Some of the funded projects include:

  • A $263,000 grant to Watsonville Wetlands Watch for a cooperative project with the Department of Fish and Game (DFG), the Land Trust of Santa Cruz County, the City of Watsonville and the Santa Cruz Resource Conservation District to restore approximately six acres of riparian habitat located along Struve Slough, West Struve Slough and Hanson Slough in Santa Cruz County.
  • A $2.4 million grant to the Pit Resource Conservation District for a cooperative project with DFG to restore approximately 1,500 acres, protecting approximately 1,085 intact wetlands from increased head-cutting, and integrating the water delivery system to meet downstream water rights and management of seasonal wetlands on DFG’s Ash Creek Wildlife Area in Lassen and Modoc counties.
  • A $1.2 million grant to the Northcoast Regional Land Trust to acquire a conservation easement over 1,622 acres of diverse native forests and riparian areas which include Port Orford cedar and Douglas fir habitat corridor linkages within the Willow Creek watershed, a salmonid stream and tributary to the Trinity River, in Humboldt County.

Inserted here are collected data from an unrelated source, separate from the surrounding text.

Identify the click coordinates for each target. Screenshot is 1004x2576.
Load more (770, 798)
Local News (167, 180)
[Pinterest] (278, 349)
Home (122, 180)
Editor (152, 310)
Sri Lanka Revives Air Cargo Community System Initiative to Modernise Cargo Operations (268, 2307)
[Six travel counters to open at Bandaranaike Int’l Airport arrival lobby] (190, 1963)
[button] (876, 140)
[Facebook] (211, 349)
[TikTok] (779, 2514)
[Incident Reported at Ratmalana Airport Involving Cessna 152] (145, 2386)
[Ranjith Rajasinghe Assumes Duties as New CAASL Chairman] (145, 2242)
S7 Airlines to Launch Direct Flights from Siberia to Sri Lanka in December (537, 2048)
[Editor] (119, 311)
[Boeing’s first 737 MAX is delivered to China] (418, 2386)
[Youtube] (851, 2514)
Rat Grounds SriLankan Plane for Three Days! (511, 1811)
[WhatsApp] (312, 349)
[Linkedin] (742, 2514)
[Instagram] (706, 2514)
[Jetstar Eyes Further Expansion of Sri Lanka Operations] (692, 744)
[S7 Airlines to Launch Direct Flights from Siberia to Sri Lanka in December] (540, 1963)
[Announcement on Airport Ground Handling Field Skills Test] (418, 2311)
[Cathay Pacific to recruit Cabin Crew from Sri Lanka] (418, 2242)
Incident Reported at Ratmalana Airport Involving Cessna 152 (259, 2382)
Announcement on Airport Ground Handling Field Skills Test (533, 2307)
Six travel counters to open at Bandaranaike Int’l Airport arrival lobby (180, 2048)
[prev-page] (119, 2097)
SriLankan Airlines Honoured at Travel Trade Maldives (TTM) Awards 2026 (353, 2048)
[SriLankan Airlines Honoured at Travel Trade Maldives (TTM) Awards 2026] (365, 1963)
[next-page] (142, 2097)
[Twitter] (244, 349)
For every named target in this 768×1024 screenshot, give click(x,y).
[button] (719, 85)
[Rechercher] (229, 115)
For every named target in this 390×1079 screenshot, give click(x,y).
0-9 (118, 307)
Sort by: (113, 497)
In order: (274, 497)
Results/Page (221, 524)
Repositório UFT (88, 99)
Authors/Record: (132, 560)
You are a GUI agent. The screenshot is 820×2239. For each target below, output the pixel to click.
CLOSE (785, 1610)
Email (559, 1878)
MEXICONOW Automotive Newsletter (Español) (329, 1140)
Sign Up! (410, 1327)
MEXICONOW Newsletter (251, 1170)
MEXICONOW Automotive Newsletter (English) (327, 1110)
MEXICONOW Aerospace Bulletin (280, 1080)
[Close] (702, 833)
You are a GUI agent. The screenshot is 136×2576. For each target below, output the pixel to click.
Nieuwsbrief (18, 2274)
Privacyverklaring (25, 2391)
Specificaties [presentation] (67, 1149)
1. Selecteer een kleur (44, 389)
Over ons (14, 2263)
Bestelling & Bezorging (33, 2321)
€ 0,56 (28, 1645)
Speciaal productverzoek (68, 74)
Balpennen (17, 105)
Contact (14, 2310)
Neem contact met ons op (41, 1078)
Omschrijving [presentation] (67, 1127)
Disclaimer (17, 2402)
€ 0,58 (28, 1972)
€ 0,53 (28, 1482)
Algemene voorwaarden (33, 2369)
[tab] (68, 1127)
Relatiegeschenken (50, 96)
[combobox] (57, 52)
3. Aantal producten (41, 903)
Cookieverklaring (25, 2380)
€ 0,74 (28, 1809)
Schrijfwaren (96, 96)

  • A $5.5 million grant to the River Partners for a cooperative project with the California Natural Resources Agency, Department of Water Resources, U.S. Natural Resource Conservation Service, U.S. Fish and Wildlife Service, San Francisco Public Utility Commission and Tuolumne River Preservation Trust to acquire in fee approximately 1,603 acres of valley floodplain and riverine habitat for the protection of habitat for special status species including Chinook salmon, steelhead trout and riparian brush rabbits, and to provide future wildlife-oriented public use and recreational opportunities in Stanislaus County.